*Texte sélectionné:*
________
Rédacteur de la note de lecture Thierry Salomon (énergéticien, co-fondateur et vice-président de négaWatt)
Résumé Dans son livre, l'historien des énergies Jean-Baptiste Fressoz prend position sur l'évolution actuelle et future de la transition énergétique : pour lui ce concept est une illusion ...
Or la lecture de cet ouvrage montre la légereté de son argumentaire concernant les 25 dernières années.
Analyse critique :
Commentaires et citations La thèse de Jean-Baptiste Fressoz peut se résume ainsi : dans toute l'histoire des énergies celles-ci ont toujours été cumulatives, jamais en substitution l'une remplaçant l'autre. Ainsi le charbon n'a pas remplacé le bois, le pétrole n'a pas remplacé le charbon; etc ... : les consommations se sont toujours additionnées.

Cette analyse est tout fait exacte ... mais jusqu'à la fin du 20ème siècle.

Dans ce livre, on penserait en tant qu'historien Jean-Baptiste Fressoz s'attacherait à décrire et analyser en détail l'histoire énergétique récente, celle des 25 dernières années afin d'en tirer des conclusions et des tendances.

Or son livre est d'une étonnante légèreté sur cette période : il faut attendre le 12ème et dernier chapitre, après 314 pages sur l'histoire de l'énergie du millénaire passé pour avoir enfin ... quelques petites pages minimalistes sur 2005 à 2024 avant son chapitre de conclusion.
Rien sur les travaux et résultats récents sur la sobriété et l'efficacité, rien de sérieux et factuel sur l'essor mondial des renouvelables, rien sur la fantastique baisse des coûts du photovoltaïque et de l'éolien, rien sur la diminution formidable des besoins de chauffage sur les bâtiments à très basse consommmation et passifs. Rien sur l'essor des matériaux biosourcés qui sont pourtant une vraie rupture avec les fossiles, rien sur les aspects sociétaux déjà observables de la transition énergétique en cours tels, dans de nombreux pays, la baisse de la consommation de viande ou l'essor d'une mobilité plus "douce".

Bien sûr, les termes de « transition » comme « durable » ou « sobriété » sont récupérés par les renards du marketing toujours à l’affut d’un bon coup sémantique. Faut-il pour autant balancer la transition avec l’eau du bain ? Non, évidement, car la transition énergétique est réellement à l’œuvre depuis près de deux décennies.
________
*Détails de l'exercice:*
D'après la note de lecture ci-dessus, après combien de pages consacrées à l'histoire de l'énergie du millénaire passé le livre aborde-t-il la période 2005 à 2024, et dans quel chapitre ?
________
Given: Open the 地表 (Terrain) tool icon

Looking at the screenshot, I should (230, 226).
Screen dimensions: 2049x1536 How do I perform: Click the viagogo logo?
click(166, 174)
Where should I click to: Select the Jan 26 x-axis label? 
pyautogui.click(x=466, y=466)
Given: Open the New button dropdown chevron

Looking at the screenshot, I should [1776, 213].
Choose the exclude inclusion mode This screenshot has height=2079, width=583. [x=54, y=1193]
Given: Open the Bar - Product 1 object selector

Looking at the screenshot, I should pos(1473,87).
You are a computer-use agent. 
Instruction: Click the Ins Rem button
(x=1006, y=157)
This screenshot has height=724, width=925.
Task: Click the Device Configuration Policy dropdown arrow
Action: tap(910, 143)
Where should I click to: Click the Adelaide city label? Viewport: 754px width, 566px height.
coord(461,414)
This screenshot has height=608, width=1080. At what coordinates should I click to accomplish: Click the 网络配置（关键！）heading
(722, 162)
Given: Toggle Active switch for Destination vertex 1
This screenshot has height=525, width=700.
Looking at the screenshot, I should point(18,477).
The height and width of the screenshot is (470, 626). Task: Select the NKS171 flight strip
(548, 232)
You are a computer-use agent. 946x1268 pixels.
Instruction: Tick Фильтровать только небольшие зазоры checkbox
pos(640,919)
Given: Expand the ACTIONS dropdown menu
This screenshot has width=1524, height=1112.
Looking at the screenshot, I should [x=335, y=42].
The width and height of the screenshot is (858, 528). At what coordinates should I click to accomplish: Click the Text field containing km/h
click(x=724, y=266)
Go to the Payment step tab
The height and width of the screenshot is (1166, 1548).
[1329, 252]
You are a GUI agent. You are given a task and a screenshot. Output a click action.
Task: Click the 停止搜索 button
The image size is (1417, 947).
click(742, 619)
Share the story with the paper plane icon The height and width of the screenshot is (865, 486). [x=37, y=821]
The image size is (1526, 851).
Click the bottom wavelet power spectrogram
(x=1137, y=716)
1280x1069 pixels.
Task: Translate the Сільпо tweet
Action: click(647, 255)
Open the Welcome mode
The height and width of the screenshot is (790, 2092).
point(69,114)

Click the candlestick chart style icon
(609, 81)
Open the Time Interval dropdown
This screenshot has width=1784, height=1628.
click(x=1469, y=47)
________
*Tâche accomplie:*
Après 314 pages, dans le 12ème et dernier chapitre.